I have never even done an online call. I bought a headset super cheap yesterday and am wanting one of his friends to call us and we call them to make sure its set up right....

So any advice is much appreciated!

Thanks yall!


----------



## Bevdeforges (Nov 16, 2007)

Hi again! Was just beginning to wonder what was happening with you!

Are you looking for the best ways to communicate, or the best ways to document the fact that you're communicating? If it's the latter, you'd be better served documenting your communications before you got married - the better to establish that this wasn't a marriage of convenience. I think once he's applied for the spouse visa, they sort of assume you'll be staying in touch.

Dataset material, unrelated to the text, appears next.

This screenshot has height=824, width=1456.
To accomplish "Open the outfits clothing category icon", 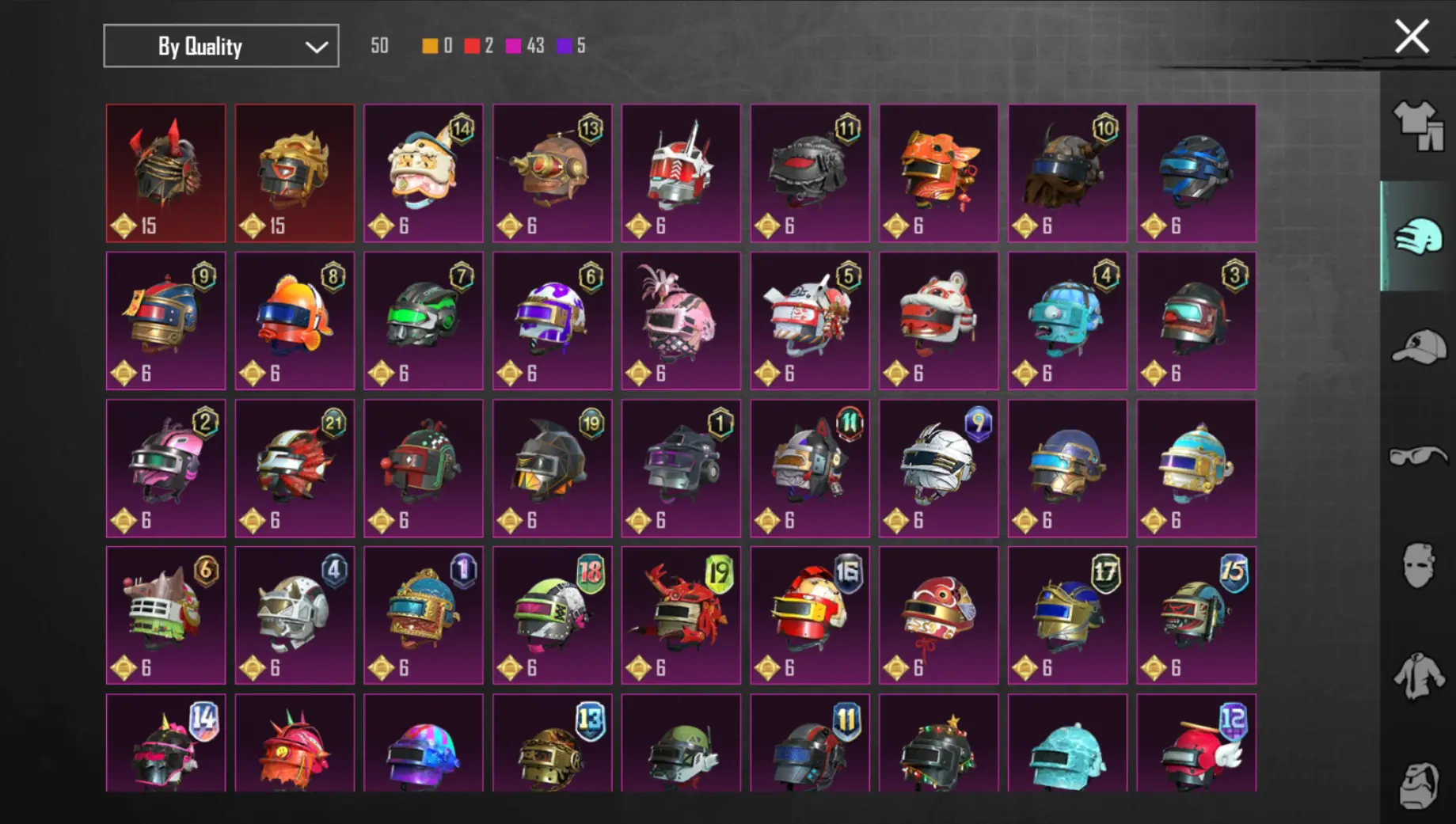I will pyautogui.click(x=1419, y=127).
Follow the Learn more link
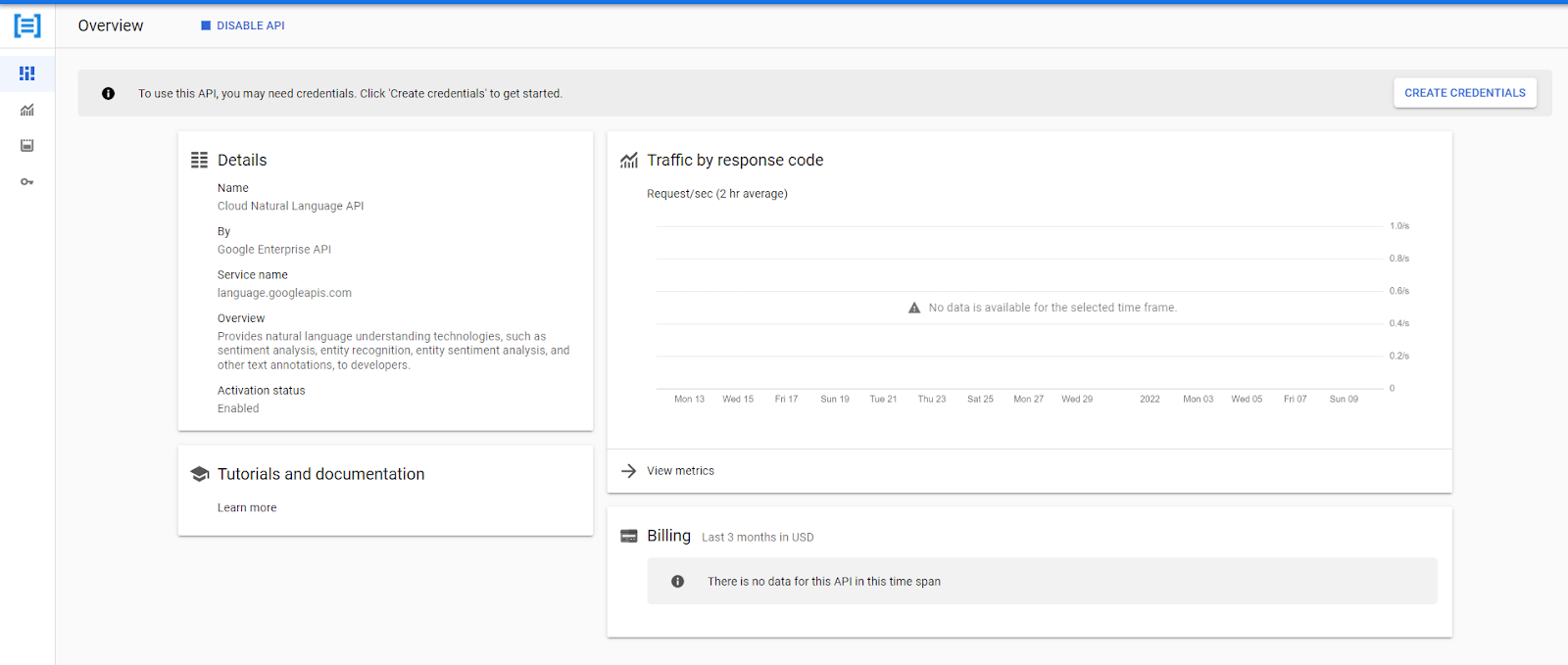 pos(247,508)
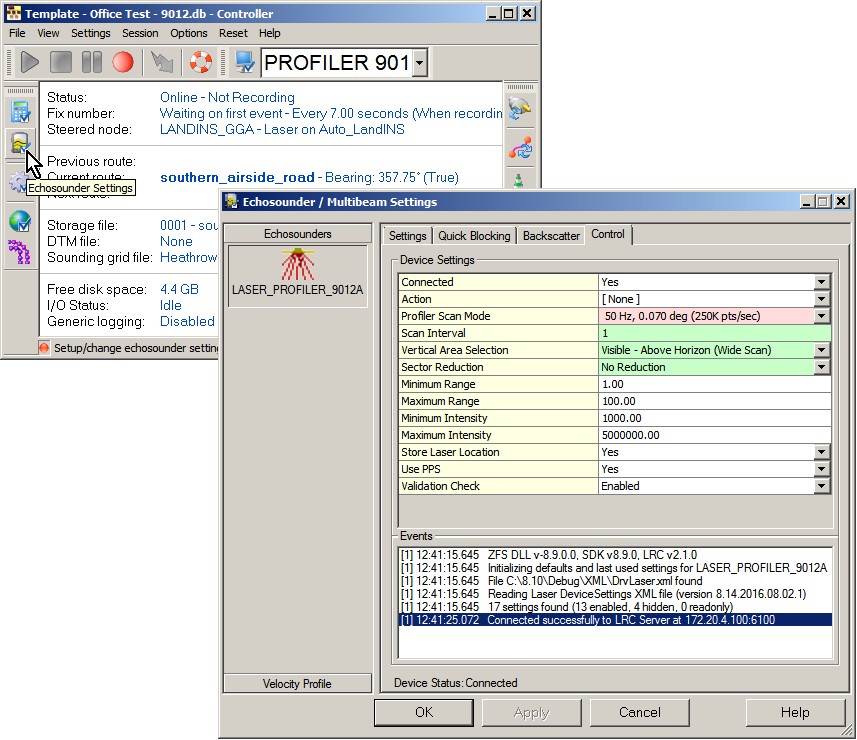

But in any event, Skype ought to do it - and the price is certainly right (i.e. free, if you're both on Skype). One of you might want to consider getting a Skype phone number in the US or in the UK, since that will automatically give you the voicemail function. That could be useful, too, for staying in touch with friends and family in the US after you join him.

Keep us posted!
Cheers,
Bev


----------



## peppera-ann- (Feb 4, 2008)

Bevdeforges said:


> Hi again! Was just beginning to wonder what was happening with you!
> 
> Are you looking for the best ways to communicate, or the best ways to document the fact that you're communicating? If it's the latter, you'd be better served documenting your communications before you got married - the better to establish that this wasn't a marriage of convenience. I think once he's applied for the spouse visa, they sort of assume you'll be staying in touch.
> 
> ...


Hiya Bev!
well i thought that with him over there we will still need to document that we are communicating ..? If that isnt something we need then yes its just needing the cheapest way to talk...ugh...sad day when he leaves! But, I thought i read a thread that said its best when sending in your evidence, showing how you keep in touch when seperated?
Thanks loads for the info.
I got my passport last friday! and then he is leaving December 8th!We are saving like crazy and hopefully he will find a job asap when he gets home. I figure we will wait like 2-3 months once he has a job and then apply for spousal?
xoxoxoxo


----------



## Movin2UK (Oct 31, 2009)

peppera-ann- said:


> ..Besides the obvious emails!lol
> 
> Hubby is leaving back to the UK in 27 days ....was just wondering from yalls experience, What is the cheapest and easiest to print call records from?
> Skype, MSN, Yahoo? etc?
> ...


I just found out about Talkster. I thought it was kind of weird that it was free - you know "if it's too good to be true" kind of thing. But, I tried it tonight and it worked. I also did some googling and read some reviews. It is totally legit. Skype is ok for most of the time. But with this you can call anytime without having to schedule a "skype date" with your man. 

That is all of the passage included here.